Math Optimizations
Fast Math Options
Floating point operations have a lot of restrictions required to follow the specification,
especially around special values (Inf/NaN) and signed zero that are rarely used. CubeCL allows
marking functions with loosened restrictions to accelerate math operations, while trading off some
special handling or precision.
The effect is backend-dependent, but uses a unified API of flags specifying acceptable
optimizations.

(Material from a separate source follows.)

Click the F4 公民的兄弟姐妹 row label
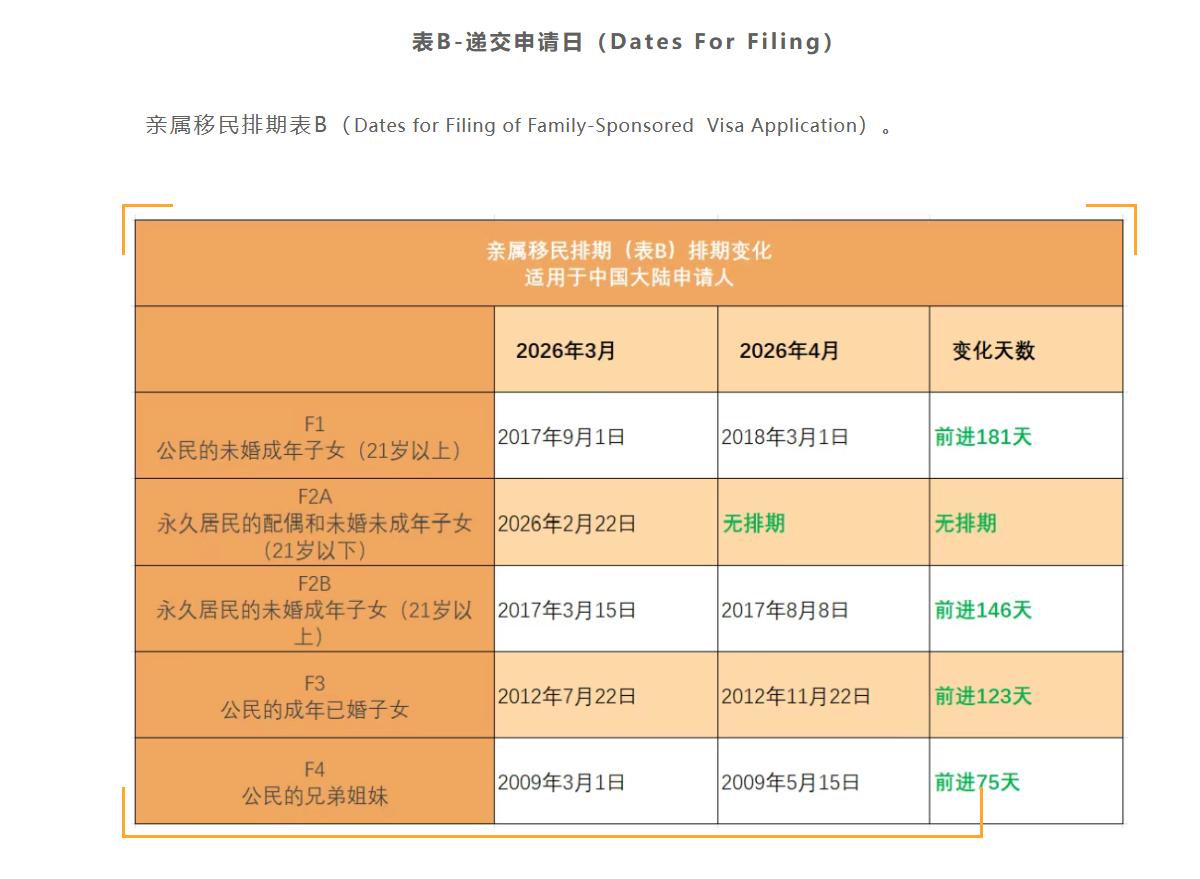 [313, 781]
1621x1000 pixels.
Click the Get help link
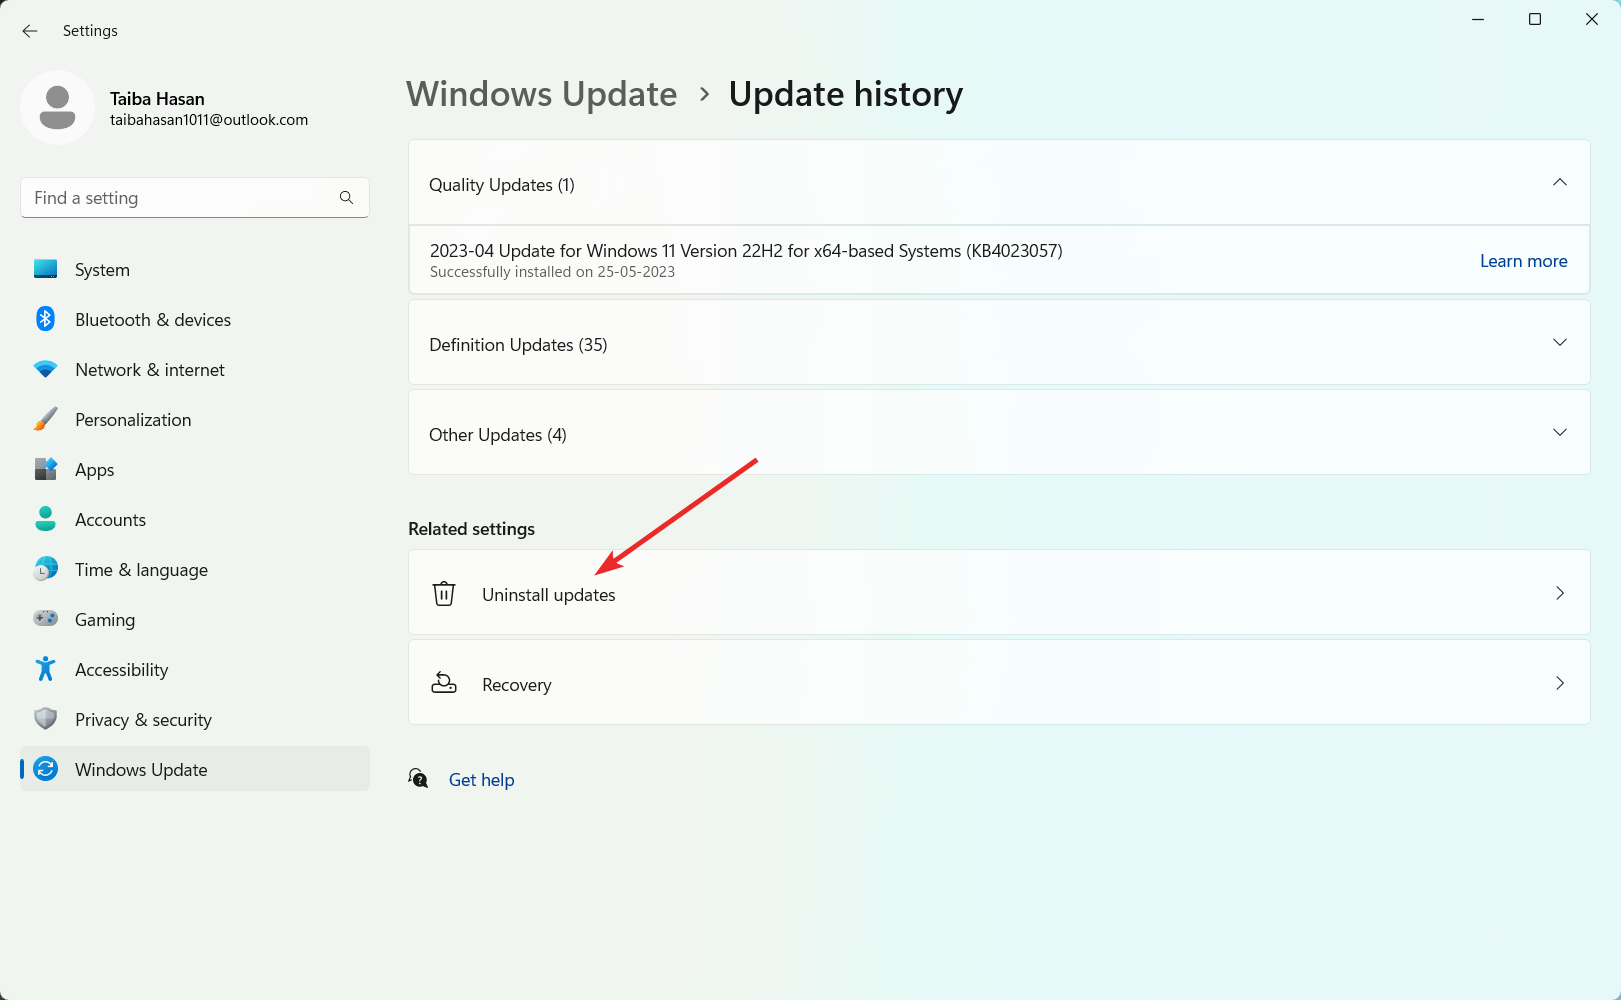pos(481,780)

These FastMath flags can be applied per-function, so they can be applied only to
performance-critical sections of the code.
Example:
#![allow(unused)] fn main() { /// Only the inverse square root has reduced precision/no special handling. Everything else is full /// precision. #[cube(launch_unchecked)] fn run_on_array<F: Float>(input: &Array<F>, alpha: F, epsilon: F, output: &mut Array<F>) { if ABSOLUTE_POS < input.len() { output[ABSOLUTE_POS] = alpha * fast_rsqrt::<F>(input[ABSOLUTE_POS]) + epsilon; } } #[cube(fast_math = FastMath::all())] fn fast_rsqrt<F: Float>(x: F) -> F { F::inverse_sqrt(x) } }
Backend Implementation
WGPU with Vulkan Compiler
Vulkan supports each flag as a modifier for all floating point operations. The compiler applies all enabled flags, but the implementation is driver-specific.
CUDA/HIP
These targets only expose specific intrinsics. These intrinsics are used when all their required
flags are present. Only f32 is supported for these intrinsics, other float types are not affected
by math flags on CUDA/HIP. Note that some of these are guesswork, because CUDA lacks documentation
on special value handling.
| CubeCL Function | Intrinsic | Required Flags |
|---|---|---|
a / b | __fdividef(a, b) | AllowReciprocal | ReducedPrecision | UnsignedZero | NotInf |
exp(a) | __expf(a) | ReducedPrecision | NotNaN | NotInf |
log(a) | __logf(a) | ReducedPrecision | NotNaN | NotInf |
sin(a) | __sinf(a) | ReducedPrecision | NotNaN | NotInf |
cos(a) | __cosf(a) | ReducedPrecision | NotNaN | NotInf |
tanh(a) | __tanhf(a) | ReducedPrecision | NotNaN | NotInf |
powf(a) | __powf(a) | ReducedPrecision | NotNaN | NotInf |
sqrt(a) | __fsqrt_rn(a) | ReducedPrecision | NotNaN | NotInf |
inverse_sqrt(a) | __frsqrt_rn(a) | ReducedPrecision | NotNaN | NotInf |
recip(a) | __frcp_rn(a) | AllowReciprocal | ReducedPrecision | UnsignedZero | NotInf |
normalize(a) | n/a (__frsqrt_rn) | ReducedPrecision | NotNaN | NotInf |
magnitude(a) | n/a (__fsqrt_rn) | ReducedPrecision | NotNaN | NotInf |
Other Backends
Other backends currently don't support any of these optimizations.
FastDivmod
A very common operation, especially on GPUs, is applying integer division and modulo with a uniform, but not constant, divisor (i.e. width). For example:
#![allow(unused)] fn main() { #[cube(launch)] pub fn some_2d_kernel<F: Float>(output: &mut Array<F>, width: u32) { let y = ABSOLUTE_POS / width; let x = ABSOLUTE_POS % width; //... } // ... some_2d_kernel::launch::<F, R>( &client, // ..., matrix.width as u32, ); }
However, integer division is quite slow, so this might have an impact on runtime. To mitigate the
cost you can use FastDivmod to pre-calculate the factors for division using 64-bit
Barret Reduction, and pass those instead of the
divisor.
This is faster even if you only use division or modulo, and much faster if you use both.
Example:
#![allow(unused)] fn main() { #[cube(launch)] pub fn some_2d_kernel<F: Float>(output: &mut Array<F>, width: FastDivmod) { let (y, x) = width.div_mod(ABSOLUTE_POS); //... } some_2d_kernel::launch::<F, R>( &client, // ..., FastDivmodArgs::new(&client, matrix.width as u32), ); }
Backend Support
This is implemented using efficient extended multiplication on CUDA (__umulhi) and Vulkan
(OpUMulExtended), and using manual casts and shifts on targets that support u64. Targets without
either (possibly WebGPU) fall back to normal division.